**Task details**:
Which lines below fall between the one containing "Viewport: 1024px width, 657px" and the one containing "This screenshot has width=2560, height=1440."? Repeat them exactly, counting both of those lines, and add nothing else.

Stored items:
■ ■ ■

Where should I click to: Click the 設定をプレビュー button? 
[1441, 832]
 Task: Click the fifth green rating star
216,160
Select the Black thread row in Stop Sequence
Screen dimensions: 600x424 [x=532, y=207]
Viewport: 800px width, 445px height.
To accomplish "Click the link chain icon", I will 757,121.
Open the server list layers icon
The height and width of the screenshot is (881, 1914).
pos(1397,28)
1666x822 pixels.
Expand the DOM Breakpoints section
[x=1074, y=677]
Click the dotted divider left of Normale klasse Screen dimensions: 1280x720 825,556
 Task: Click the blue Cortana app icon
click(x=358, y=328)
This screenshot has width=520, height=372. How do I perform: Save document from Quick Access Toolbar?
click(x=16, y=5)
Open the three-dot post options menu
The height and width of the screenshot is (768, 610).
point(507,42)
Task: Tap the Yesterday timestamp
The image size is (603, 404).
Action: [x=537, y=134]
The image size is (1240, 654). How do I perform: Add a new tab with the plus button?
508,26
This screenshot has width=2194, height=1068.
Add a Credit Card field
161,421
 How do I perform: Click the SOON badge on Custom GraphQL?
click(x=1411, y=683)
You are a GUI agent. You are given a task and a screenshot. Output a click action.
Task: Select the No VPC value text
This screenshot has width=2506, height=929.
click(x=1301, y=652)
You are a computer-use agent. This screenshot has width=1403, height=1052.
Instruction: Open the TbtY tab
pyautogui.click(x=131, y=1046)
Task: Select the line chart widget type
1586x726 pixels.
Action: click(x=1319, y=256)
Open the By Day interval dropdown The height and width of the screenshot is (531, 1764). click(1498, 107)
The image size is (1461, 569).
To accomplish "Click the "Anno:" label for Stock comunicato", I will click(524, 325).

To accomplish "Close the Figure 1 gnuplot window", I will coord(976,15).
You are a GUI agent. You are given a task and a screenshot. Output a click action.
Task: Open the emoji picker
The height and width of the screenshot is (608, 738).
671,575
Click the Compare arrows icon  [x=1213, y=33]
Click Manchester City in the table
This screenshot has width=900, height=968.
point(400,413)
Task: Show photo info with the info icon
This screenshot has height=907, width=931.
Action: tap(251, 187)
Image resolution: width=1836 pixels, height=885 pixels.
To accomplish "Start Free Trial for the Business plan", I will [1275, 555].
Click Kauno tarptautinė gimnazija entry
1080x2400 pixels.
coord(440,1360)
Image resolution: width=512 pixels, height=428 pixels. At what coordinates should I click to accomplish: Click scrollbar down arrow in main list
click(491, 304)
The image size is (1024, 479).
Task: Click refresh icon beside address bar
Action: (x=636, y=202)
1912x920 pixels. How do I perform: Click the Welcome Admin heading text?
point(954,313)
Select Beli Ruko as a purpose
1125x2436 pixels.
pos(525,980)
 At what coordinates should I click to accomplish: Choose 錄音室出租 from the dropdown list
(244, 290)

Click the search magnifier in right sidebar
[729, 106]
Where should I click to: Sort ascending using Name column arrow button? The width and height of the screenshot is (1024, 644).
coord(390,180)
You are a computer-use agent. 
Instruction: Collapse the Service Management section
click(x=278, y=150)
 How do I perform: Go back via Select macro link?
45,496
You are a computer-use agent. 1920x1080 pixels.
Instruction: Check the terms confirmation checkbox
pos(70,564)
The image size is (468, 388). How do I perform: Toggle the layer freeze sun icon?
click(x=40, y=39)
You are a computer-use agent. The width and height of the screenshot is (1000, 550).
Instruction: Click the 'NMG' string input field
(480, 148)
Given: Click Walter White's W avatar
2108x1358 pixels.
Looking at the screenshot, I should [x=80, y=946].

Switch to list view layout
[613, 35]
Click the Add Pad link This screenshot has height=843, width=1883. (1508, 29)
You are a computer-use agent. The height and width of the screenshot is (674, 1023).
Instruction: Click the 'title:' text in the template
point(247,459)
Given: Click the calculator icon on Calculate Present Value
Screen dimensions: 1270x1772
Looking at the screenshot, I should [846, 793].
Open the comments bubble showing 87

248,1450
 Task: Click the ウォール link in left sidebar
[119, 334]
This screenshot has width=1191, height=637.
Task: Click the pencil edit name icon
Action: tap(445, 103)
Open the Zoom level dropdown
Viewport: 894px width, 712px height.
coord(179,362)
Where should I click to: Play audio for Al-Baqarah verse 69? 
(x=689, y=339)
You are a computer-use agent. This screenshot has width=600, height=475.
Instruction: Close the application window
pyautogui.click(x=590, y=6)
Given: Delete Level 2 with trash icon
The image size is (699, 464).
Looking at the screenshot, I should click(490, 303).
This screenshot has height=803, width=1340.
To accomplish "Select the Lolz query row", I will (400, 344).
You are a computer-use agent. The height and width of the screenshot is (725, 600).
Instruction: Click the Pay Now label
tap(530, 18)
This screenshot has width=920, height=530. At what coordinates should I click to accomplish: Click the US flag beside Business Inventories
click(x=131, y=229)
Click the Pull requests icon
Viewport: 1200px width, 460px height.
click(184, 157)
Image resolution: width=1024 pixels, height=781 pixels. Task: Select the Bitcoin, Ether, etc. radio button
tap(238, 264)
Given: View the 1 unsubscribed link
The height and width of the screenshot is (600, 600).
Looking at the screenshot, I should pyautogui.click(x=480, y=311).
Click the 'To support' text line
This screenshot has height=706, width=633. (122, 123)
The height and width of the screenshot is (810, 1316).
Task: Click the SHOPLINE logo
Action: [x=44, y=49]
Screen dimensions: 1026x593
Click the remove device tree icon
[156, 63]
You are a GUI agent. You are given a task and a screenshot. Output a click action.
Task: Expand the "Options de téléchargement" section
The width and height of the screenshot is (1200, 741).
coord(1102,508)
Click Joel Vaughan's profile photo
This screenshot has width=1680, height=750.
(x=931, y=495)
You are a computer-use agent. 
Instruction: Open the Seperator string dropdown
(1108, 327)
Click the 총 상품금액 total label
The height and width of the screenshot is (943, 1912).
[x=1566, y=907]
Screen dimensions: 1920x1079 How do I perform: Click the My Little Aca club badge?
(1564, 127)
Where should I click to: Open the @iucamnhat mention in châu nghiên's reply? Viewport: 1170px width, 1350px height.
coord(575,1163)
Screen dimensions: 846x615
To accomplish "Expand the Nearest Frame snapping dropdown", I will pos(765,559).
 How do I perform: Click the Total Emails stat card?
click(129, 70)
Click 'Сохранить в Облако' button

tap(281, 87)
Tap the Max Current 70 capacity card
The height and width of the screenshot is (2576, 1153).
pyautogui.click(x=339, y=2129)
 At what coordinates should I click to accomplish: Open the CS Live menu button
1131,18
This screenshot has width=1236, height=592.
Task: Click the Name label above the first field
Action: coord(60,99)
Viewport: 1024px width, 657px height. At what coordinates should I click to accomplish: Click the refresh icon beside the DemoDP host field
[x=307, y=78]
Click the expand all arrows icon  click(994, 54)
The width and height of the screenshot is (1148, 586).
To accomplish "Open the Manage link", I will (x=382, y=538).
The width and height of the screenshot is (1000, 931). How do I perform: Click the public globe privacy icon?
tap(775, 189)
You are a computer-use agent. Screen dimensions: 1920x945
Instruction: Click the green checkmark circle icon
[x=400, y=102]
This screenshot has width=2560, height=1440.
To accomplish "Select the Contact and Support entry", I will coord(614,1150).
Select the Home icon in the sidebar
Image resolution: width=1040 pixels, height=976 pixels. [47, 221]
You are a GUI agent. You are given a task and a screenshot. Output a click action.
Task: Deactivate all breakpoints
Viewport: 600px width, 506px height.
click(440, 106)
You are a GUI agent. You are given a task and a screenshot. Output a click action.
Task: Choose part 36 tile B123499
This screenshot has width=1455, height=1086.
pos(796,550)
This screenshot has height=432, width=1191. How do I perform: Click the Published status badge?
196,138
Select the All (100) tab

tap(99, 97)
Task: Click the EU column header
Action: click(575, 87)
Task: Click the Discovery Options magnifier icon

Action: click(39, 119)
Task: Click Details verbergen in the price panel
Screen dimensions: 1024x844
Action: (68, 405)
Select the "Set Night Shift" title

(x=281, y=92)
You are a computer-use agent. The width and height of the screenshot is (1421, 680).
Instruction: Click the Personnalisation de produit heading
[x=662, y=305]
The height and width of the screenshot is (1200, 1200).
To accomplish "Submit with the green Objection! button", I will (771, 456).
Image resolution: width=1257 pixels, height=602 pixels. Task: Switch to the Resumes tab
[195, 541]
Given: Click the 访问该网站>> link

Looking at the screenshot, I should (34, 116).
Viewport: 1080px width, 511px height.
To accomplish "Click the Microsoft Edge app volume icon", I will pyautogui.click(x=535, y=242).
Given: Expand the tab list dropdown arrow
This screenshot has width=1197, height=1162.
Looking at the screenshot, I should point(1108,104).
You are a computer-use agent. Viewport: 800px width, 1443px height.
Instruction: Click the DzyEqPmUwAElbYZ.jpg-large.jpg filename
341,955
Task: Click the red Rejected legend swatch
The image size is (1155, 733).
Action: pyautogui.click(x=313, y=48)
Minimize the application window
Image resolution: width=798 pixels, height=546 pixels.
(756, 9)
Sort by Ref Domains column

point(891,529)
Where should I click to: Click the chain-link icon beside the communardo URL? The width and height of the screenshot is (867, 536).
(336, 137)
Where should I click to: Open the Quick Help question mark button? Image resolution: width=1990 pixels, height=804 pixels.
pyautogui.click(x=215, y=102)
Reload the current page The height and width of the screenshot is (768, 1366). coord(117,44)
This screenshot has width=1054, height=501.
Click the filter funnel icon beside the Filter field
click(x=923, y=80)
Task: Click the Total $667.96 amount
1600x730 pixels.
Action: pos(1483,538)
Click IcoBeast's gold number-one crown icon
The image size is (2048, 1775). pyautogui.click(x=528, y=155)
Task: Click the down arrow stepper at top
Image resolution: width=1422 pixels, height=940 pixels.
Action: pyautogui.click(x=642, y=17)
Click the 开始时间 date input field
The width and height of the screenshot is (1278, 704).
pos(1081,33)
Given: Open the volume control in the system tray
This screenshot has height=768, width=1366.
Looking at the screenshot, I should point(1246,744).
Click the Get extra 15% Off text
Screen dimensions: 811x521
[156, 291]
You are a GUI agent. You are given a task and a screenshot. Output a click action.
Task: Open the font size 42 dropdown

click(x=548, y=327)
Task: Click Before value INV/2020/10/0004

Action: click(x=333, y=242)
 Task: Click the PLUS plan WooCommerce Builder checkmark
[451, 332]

■ ■ ■

**Worked solution**:
Viewport: 1024px width, 657px height. At what coordinates should I click to accomplish: Click the refresh icon beside the DemoDP host field
[x=307, y=78]
Click the expand all arrows icon  click(994, 54)
The width and height of the screenshot is (1148, 586).
To accomplish "Open the Manage link", I will (x=382, y=538).
The width and height of the screenshot is (1000, 931). How do I perform: Click the public globe privacy icon?
tap(775, 189)
You are a computer-use agent. Screen dimensions: 1920x945
Instruction: Click the green checkmark circle icon
[x=400, y=102]
This screenshot has width=2560, height=1440.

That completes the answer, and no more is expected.